The list of special-interest laws and regulations is still growing, despite howls from economists that they are serious contributors to double-digit inflation. Last week, for example, the Civil Aeronautics Board approved guidelines that would put a floor under fares charged by charter airlines on flights to Europe. Its action sets the stage for a possible 35% rate rise by 1975. A bill that is now in Senate-House conference and is expected to speed to the White House shortly would require that almost one-third of all oil imported into the U.S. be brought in aboard American-made ships, rather than lower-cost foreign vessels. The measure surely would cause the price of landed foreign oil to shoot still higher; whether President Ford vetoes it will provide a test of how much political flak he is willing to brave in order to keep living costs down.
Still, pressures are mounting as never before for a broad-scale attack on all the regulatory and legislative rigidities that grant unions and industries favors at consumers' expense.

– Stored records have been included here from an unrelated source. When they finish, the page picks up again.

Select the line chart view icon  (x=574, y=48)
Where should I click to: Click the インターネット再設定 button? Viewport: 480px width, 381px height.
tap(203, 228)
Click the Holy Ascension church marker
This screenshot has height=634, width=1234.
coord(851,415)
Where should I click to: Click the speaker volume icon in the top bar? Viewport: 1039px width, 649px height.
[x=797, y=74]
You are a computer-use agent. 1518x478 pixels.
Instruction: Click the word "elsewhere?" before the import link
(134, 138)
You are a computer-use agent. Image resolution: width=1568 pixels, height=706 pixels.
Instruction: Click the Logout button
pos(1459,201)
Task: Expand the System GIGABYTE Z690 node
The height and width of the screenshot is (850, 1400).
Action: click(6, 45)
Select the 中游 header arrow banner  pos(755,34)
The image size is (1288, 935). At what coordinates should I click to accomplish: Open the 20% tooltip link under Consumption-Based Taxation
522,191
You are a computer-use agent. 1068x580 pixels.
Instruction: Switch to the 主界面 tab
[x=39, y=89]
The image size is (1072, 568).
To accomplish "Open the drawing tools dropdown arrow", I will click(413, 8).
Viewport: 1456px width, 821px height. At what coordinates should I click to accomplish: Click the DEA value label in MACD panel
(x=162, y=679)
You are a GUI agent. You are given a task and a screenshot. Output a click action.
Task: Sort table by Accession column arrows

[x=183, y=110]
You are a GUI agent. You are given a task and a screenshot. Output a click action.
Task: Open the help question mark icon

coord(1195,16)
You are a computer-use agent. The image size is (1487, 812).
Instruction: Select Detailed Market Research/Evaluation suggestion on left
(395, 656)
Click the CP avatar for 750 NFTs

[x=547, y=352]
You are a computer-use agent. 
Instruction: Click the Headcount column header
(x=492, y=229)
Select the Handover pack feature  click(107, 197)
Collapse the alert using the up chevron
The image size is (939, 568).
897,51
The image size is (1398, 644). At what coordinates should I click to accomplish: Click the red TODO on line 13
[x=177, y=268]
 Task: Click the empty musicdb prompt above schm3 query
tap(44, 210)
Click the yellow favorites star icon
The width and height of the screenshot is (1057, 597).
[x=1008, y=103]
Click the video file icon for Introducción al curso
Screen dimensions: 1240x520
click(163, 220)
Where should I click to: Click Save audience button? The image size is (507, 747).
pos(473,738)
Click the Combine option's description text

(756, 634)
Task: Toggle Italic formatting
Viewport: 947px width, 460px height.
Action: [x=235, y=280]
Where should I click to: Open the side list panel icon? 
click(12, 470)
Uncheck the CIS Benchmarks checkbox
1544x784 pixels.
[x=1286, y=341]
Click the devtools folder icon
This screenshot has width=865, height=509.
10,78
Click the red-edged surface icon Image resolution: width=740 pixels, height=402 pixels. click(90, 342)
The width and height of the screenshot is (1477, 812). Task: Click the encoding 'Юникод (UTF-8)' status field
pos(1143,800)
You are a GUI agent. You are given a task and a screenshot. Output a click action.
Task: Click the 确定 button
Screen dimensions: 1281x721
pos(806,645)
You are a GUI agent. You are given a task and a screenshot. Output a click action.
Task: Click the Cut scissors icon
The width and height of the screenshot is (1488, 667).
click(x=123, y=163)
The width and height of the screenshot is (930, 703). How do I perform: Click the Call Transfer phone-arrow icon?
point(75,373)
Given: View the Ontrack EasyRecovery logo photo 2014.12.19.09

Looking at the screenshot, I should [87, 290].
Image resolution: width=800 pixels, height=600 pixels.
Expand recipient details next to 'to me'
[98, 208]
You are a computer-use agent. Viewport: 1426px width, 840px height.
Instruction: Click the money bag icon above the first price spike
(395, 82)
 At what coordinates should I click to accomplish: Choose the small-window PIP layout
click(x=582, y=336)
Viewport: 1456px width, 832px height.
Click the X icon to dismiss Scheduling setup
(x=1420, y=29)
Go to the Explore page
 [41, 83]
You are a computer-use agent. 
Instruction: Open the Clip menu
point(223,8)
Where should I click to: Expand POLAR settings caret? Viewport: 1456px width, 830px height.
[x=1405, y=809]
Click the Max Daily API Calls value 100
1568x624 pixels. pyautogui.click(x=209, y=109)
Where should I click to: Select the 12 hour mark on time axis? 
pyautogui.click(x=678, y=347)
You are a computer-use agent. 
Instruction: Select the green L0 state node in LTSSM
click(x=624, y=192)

In presenting his economic program to Congress, President Ford urged creation of a National Commission on Regulatory Reform to undertake a "long-overdue and total reexamination" of regulatory agencies. The commission would identify federal rules and regulations that increase costs to consumers and work to get them dropped. Even some regulators are pressing for change, violating Washington's unwritten rule that no regulatory agency speaks out against another. In a recent Detroit speech, Federal Trade Commission Chairman Lewis A. Engman lashed out at most regulatory agencies, particularly the Interstate Commerce Commission and the Civil Aeronautics Board. He said that their practices raise prices and shelter producers from the competitive consequences of "lassitude and inefficiency" (TIME Essay, Oct. 21).